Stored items

┌────────

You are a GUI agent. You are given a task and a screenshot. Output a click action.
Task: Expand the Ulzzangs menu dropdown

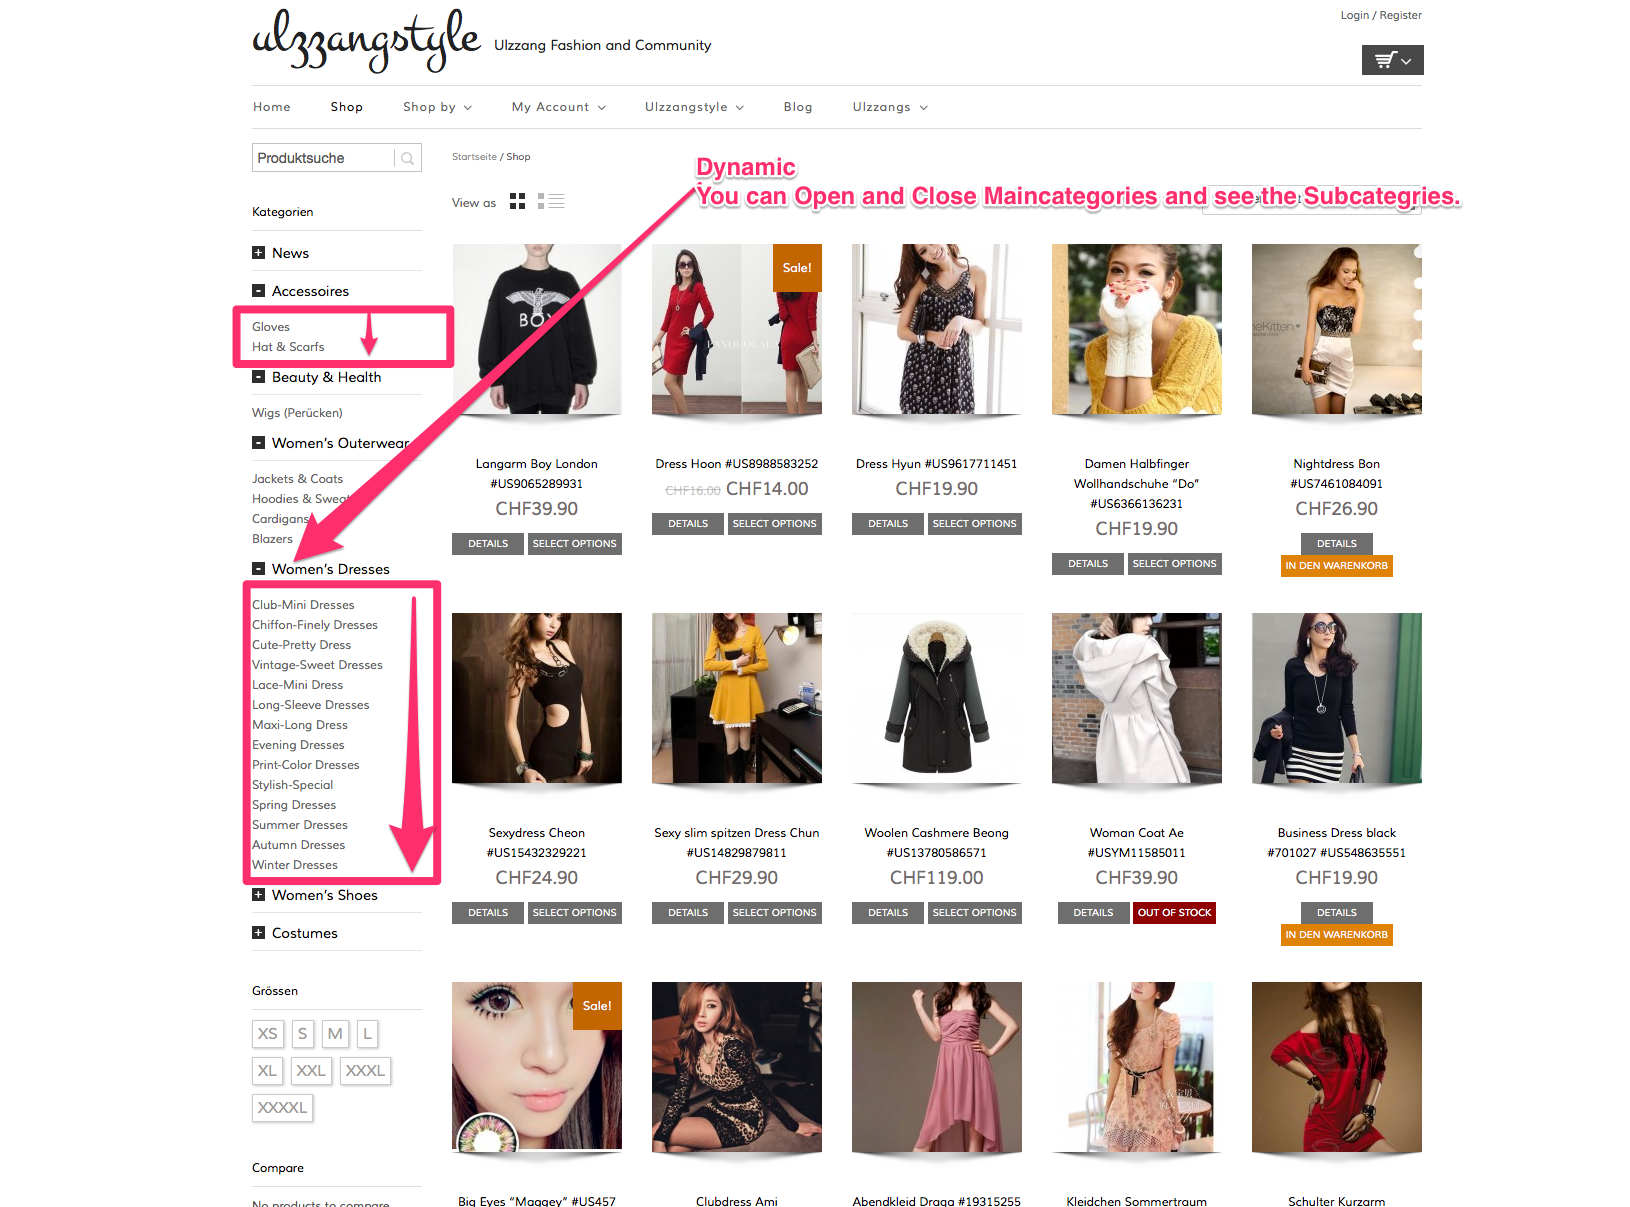[x=889, y=107]
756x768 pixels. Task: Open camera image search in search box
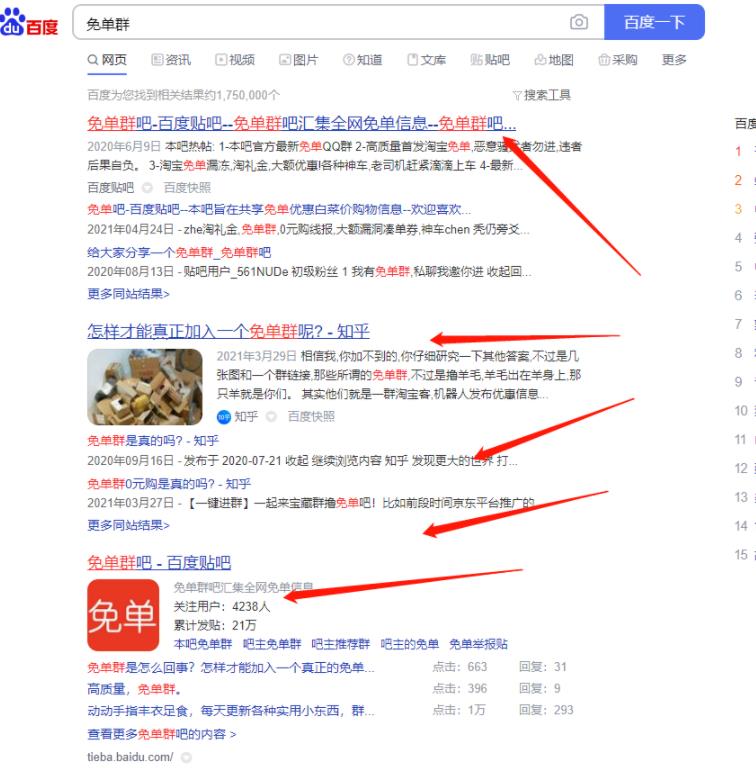click(x=579, y=22)
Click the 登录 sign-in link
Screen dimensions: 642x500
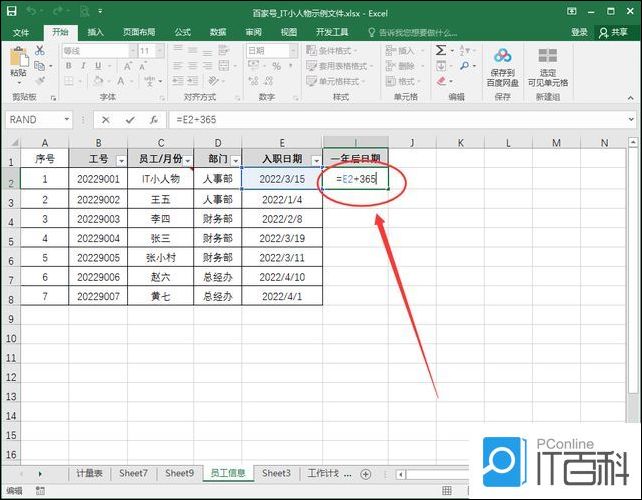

└────────

§ **Problem**
Your copy should begin at the line containing "Task: Expand the Ulzzangs menu dropdown" and end at the last line of the data above, matching each line exactly and holding no pictures.

§ **Exercise answer**
Task: Expand the Ulzzangs menu dropdown

[x=889, y=107]
756x768 pixels. Task: Open camera image search in search box
click(x=579, y=22)
Click the 登录 sign-in link
Screen dimensions: 642x500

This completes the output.